■ **What is being asked**
In the records below, find the line containing "Viewport: 1075px width, 655px height."; restate it and every later line word for word, through the last.
================
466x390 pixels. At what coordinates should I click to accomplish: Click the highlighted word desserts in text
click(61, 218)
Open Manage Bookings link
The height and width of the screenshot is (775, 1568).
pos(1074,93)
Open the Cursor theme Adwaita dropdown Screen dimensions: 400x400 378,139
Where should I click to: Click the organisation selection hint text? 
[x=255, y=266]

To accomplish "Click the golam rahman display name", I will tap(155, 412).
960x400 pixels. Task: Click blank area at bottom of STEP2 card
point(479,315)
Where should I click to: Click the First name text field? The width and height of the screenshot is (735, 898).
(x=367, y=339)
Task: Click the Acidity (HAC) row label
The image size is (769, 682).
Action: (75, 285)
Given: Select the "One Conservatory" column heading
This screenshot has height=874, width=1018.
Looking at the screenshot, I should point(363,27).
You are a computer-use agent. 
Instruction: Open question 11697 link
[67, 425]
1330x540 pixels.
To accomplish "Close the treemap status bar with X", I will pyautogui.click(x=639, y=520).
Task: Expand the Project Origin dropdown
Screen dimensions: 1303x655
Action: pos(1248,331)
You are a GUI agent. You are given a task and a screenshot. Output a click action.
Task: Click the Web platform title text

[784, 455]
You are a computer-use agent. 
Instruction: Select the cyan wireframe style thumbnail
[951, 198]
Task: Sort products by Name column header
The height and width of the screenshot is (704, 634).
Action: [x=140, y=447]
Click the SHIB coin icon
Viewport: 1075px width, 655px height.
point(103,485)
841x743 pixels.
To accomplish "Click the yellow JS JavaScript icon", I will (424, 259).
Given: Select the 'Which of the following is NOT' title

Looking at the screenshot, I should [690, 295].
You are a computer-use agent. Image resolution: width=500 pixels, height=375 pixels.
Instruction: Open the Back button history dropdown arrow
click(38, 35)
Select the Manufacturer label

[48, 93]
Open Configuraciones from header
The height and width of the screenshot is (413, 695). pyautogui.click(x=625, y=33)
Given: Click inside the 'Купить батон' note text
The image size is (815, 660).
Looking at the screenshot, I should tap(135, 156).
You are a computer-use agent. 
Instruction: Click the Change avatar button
================
■ **The completed task**
Viewport: 1075px width, 655px height.
point(103,485)
841x743 pixels.
To accomplish "Click the yellow JS JavaScript icon", I will (424, 259).
Given: Select the 'Which of the following is NOT' title

Looking at the screenshot, I should [690, 295].
You are a computer-use agent. Image resolution: width=500 pixels, height=375 pixels.
Instruction: Open the Back button history dropdown arrow
click(38, 35)
Select the Manufacturer label

[48, 93]
Open Configuraciones from header
The height and width of the screenshot is (413, 695). pyautogui.click(x=625, y=33)
Given: Click inside the 'Купить батон' note text
The image size is (815, 660).
Looking at the screenshot, I should tap(135, 156).
You are a computer-use agent. 
Instruction: Click the Change avatar button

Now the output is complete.